The Pre-Law Professions Advising Office serves all current and former students at the University of Maryland interested in law school and legal careers. We offer a wide variety of advising services to guide students through the academic and administrative processes necessary to achieve their goals.
Our Pre-Law Advisors encourage students to learn through community service, pre-professional experience, and campus organizations. We help students to become self-directed learners and to assume a significant role in their pre-professional education. We encourage pre-law students to become broadly educated and to take advantage of personal growth opportunities while exploring their interest in a prospective career in law.
The Pre-Law Advising Office, located in 0110 Hornbake Library South, is open Monday-Friday, 8:30AM-4:30PM. Drop-in hours are available for all students, though juniors and seniors are encouraged to set up a specific appointment time.
Drop-in hours are as follows:
- Tuesdays 10:00 AM - 12:00 PM
- Wednesdays 12:00 PM - 2:00 PM
- Advising during the Summer is by appointment only. All are welcome.
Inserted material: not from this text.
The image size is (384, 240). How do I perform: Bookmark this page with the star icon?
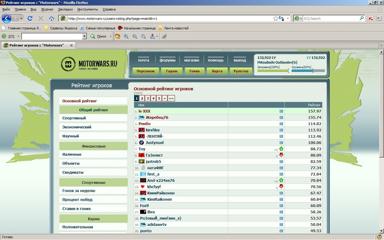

For information on our law school placement
Students from University of Maryland, College Park have excellent acceptance rates into law schools. Maryland’s average acceptance rate is consistently higher than the national average. In 2017, 94% of seniors were accepted into one or more law schools—one of the highest rates in the country and nearly 20% greater than the national acceptance rate for all law school applicants.READ IT NOW
Gregory J. Shaffer, Esq.
Associate Director, Pre-Law Advising
Gregory Shaffer, Esq. currently serves as Associate Director of the Pre-Law Advising in the Office of Letters & Sciences at the University of Maryland. Greg is a Phi Beta Kappa graduate from the University of Maryland with degrees in Government & Politics and Economics. After graduating from the University of Notre Dame Law School, he completed a judicial clerkship in Baltimore and spent 4 years practicing corporate law in Baltimore and Washington, DC. Greg returned to the University in 2003, where he has since served as the Pre-Law Advisor.
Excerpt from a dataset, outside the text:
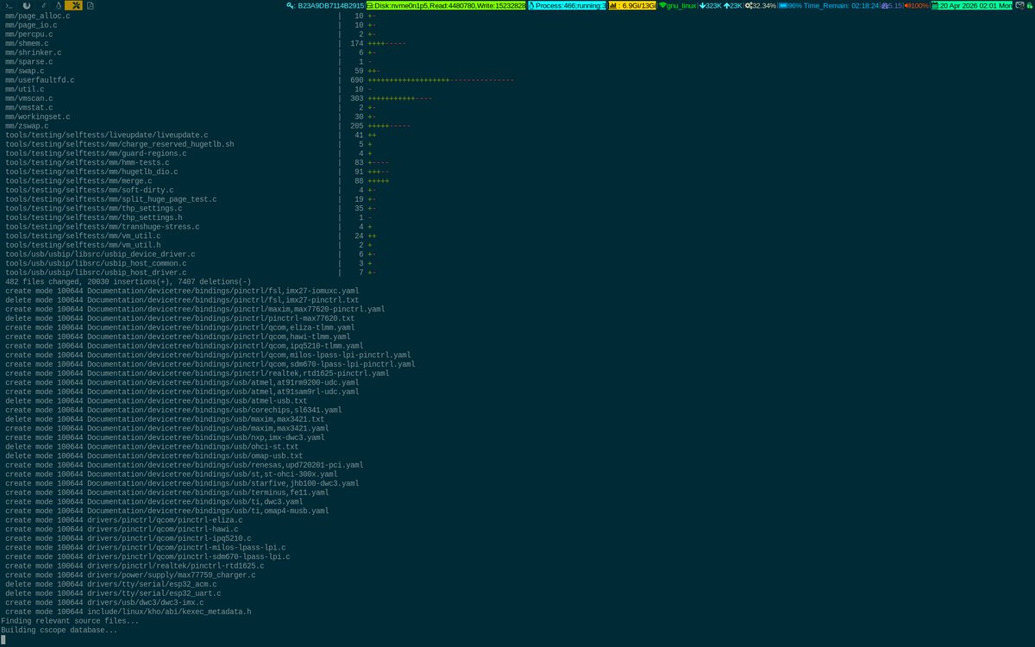
Task: Open the document icon beside the wrench
Action: coord(91,5)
Pre-Law Advisor, Letters & Sciences
Nicki Kern serves as a Pre-Law Advisor in the Office of Letters & Sciences at the University of Maryland. Nicki earned a Master’s degree in English from University of Maryland, College Park. She holds a Bachelor of Arts in English from the Honors College at Pace University. She also teaches composition at Montgomery College.
Most law schools do not prescribe specific majors nor courses which must be presented for admissions, but do require that one of the standard programs offered by the undergraduate institution be followed. Students are advised to select a major that strongly complements their interests and will allow them to do their best work.
Students should attempt courses that will require substantial writing under close scrutiny, and also courses that will assist them in developing their basic skills in reading comprehension and oral and written expression. Students' undergraduate curriculum should be designed to enhance the essential skills needed for both the study and practice of law, namely, reading, writing, critical thinking and analytical reasoning. Below is a list of suggested courses to assist students in their efforts to develop these essential skills. Classes in bold-print are strongly recommended. This list is not meant to be exhaustive nor should it be regarded as a list of required courses for law school admission.
The following resources and opportunities are available to students interested in becoming involved in pre-law activities on campus.
MLaw is a collaboration between the University of Maryland, College Park and the University of Maryland Francis King Carey School of Law. MLaw oversees two academic pre-law programs for undergraduates: the Law and Society Minor and the College Park Scholars Program in Justice and Legal Thought.
The University of Maryland Mock Trial program offers students a hands-on introduction to trial advocacy. The program is both a competitive team and a three-credit GVPT class. Coached by law professors and practicing attorneys, Maryland’s Mock Trial team has won more National Championships than any other school.
University Student Judiciary
As a part of the Office of Student Conduct, the University Student Judiciary resolves disciplinary and academic dishonesty referrals filed against students at the University of Maryland. Students can serve as members of the University Student Judiciary by representing students in disciplinary hearings, sitting on judicial boards and committees, and educating students about the University’s academic and ethical policies.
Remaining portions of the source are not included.